Understanding the role of melatonin in cancer metabolism

Abstract

Oncogenes alters metabolic pathways while the resulted metabolites, in turn, modifies the expression and production of oncogenes or tumor suppressors. Metabolic reprogramming has been considered as a consequence of oncogenes’ activity more than a phenotypic change of cancer cells. Currently, three different metabolic alterations for cancer cells, i.e. an increased ability to acquire nutrients, preferred metabolic pathways or differentiation pathways, have been described. Melatonin is a molecule which has been extensively investigated since it was discovered more than 60 years ago.
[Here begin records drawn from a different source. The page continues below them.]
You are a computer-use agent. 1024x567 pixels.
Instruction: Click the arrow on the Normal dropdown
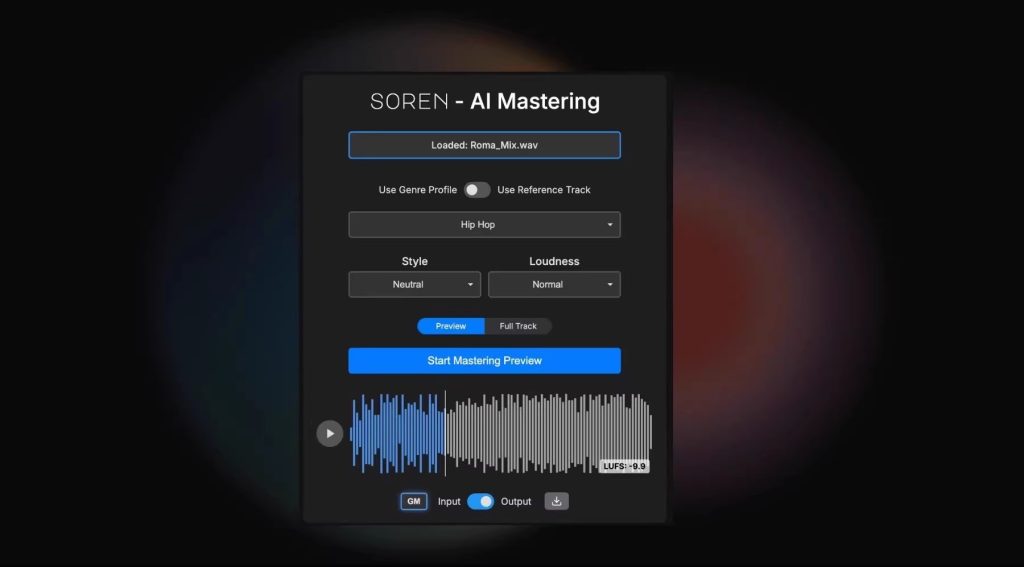(610, 285)
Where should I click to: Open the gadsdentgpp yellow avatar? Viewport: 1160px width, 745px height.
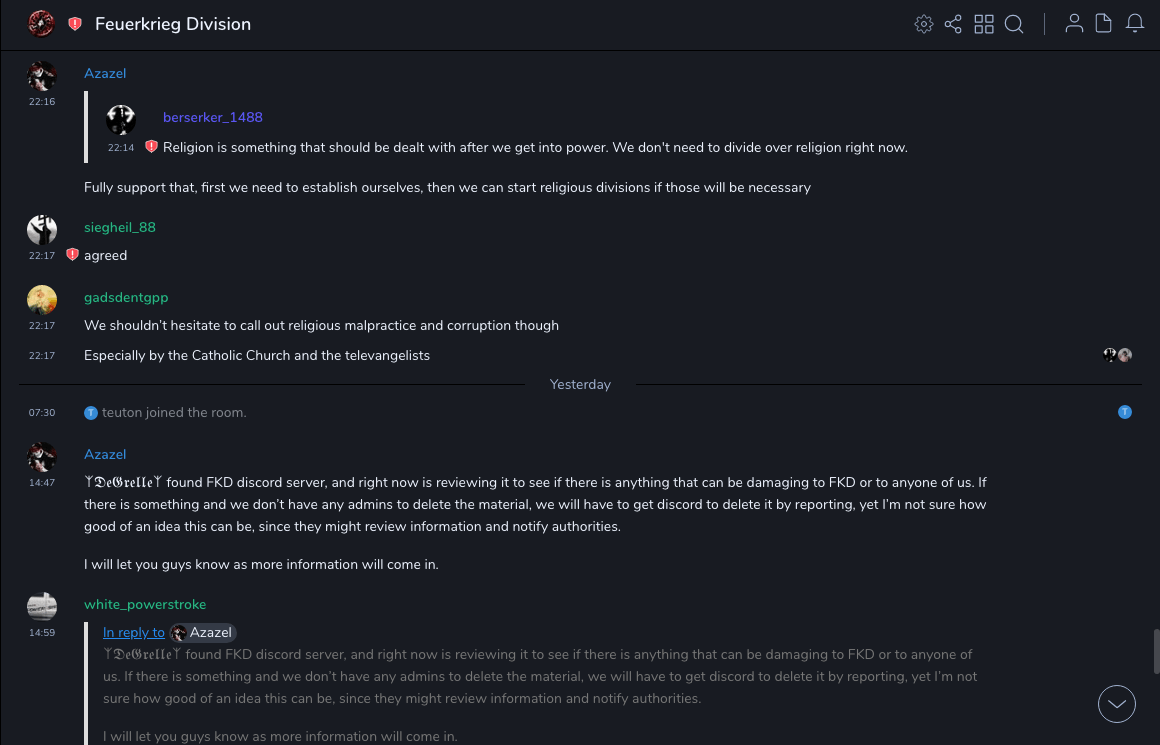click(42, 300)
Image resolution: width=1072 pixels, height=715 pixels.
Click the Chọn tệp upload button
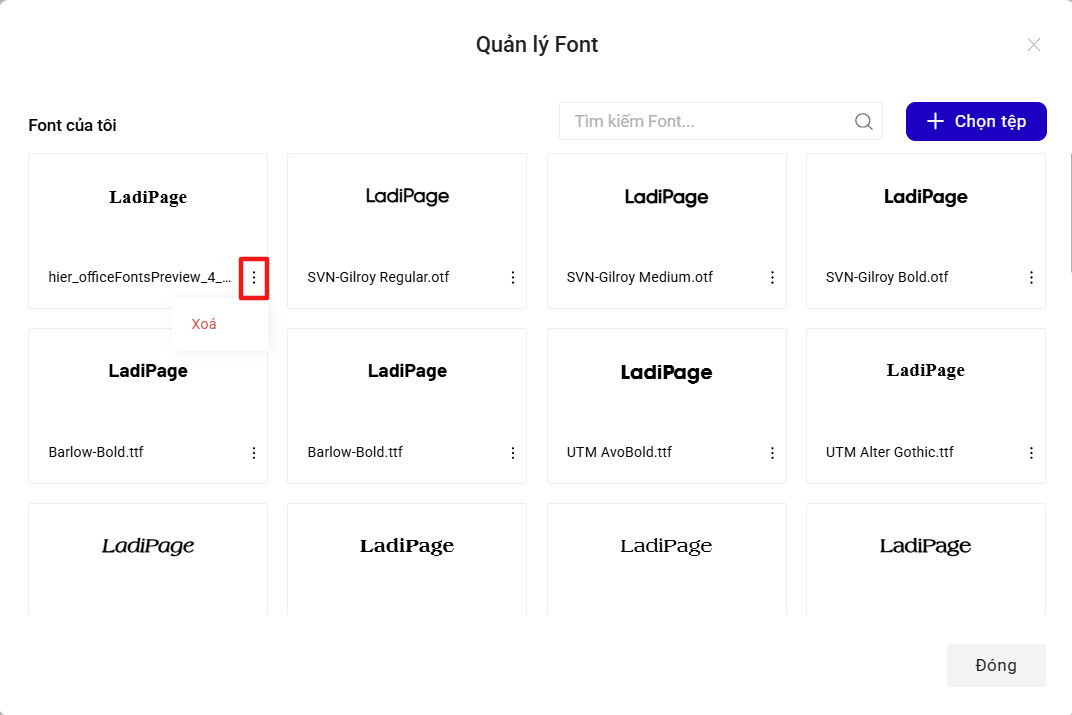click(x=976, y=122)
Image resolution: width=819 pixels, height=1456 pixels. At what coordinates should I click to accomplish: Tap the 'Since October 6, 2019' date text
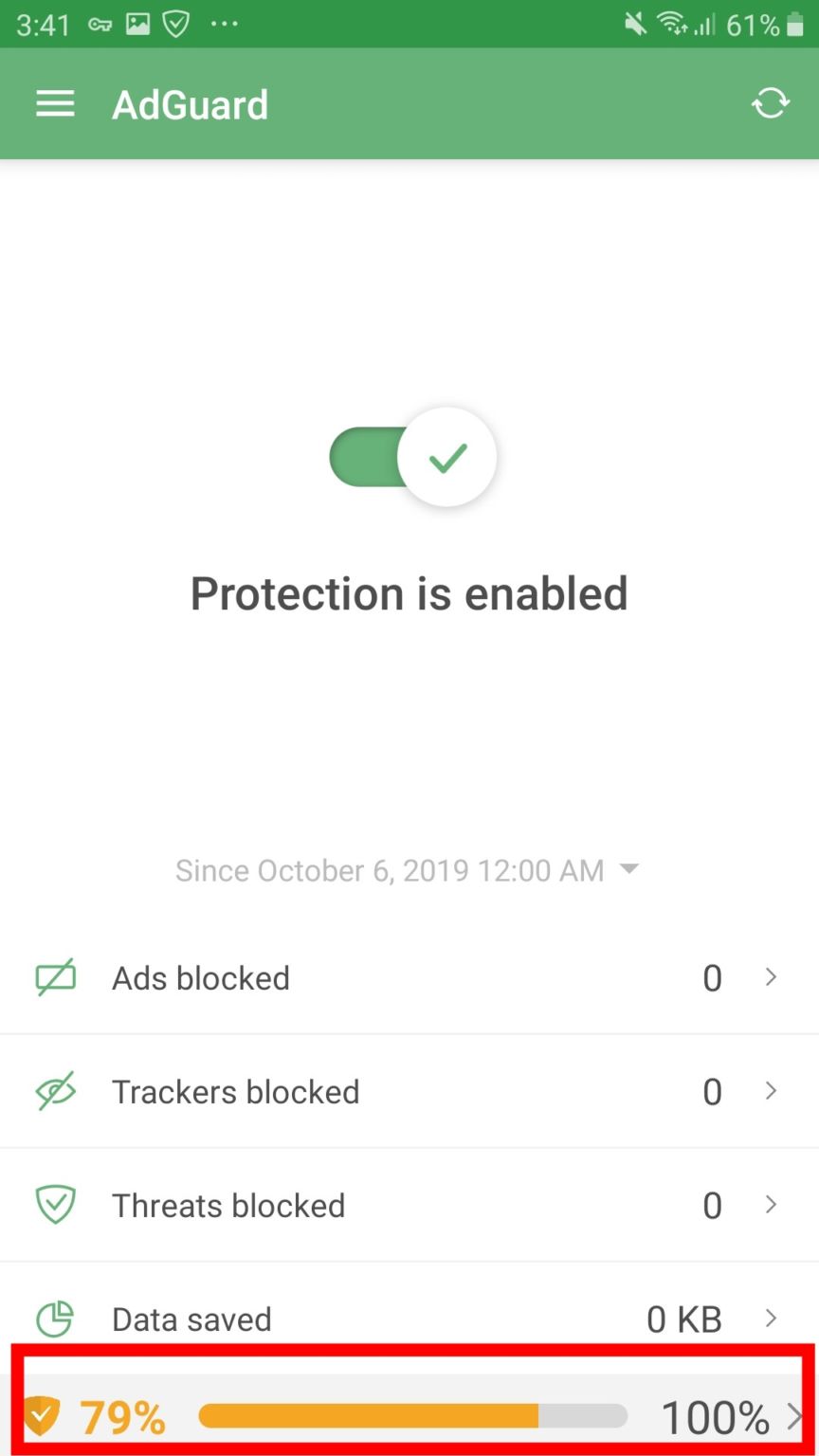click(389, 870)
From the aggregation of melanophores to antioxidant chain reactions, melatonin has been proposed to be an important molecule affecting the physiology of mammals but also the biology of unicellular organisms. Thus, the decrease in melatonin synthesis in humans with age has been related to several diseases including neurodegeneration and cancer. For many years, it has been believed that melatonin crosses biological membranes easily to exert its functions. However, this notion has been challenged by recent discovery that majority of melatonin might cross biological membranes through glucose transporters. This initial observation has generated a new important idea about melatonin’s function, that is, the membrane transportation of melatonin and glucose by the same transporter in cancer cells would be a new promising mechanism of this indole by either reprogramming glucose metabolism, impeding nutrients uptake or assigning preferred metabolic pathways in cancer cells. In this review, we will focus the role of melatonin as an antiproliferative agent, and its connection with metabolic changes due to melatonin competition with glucose.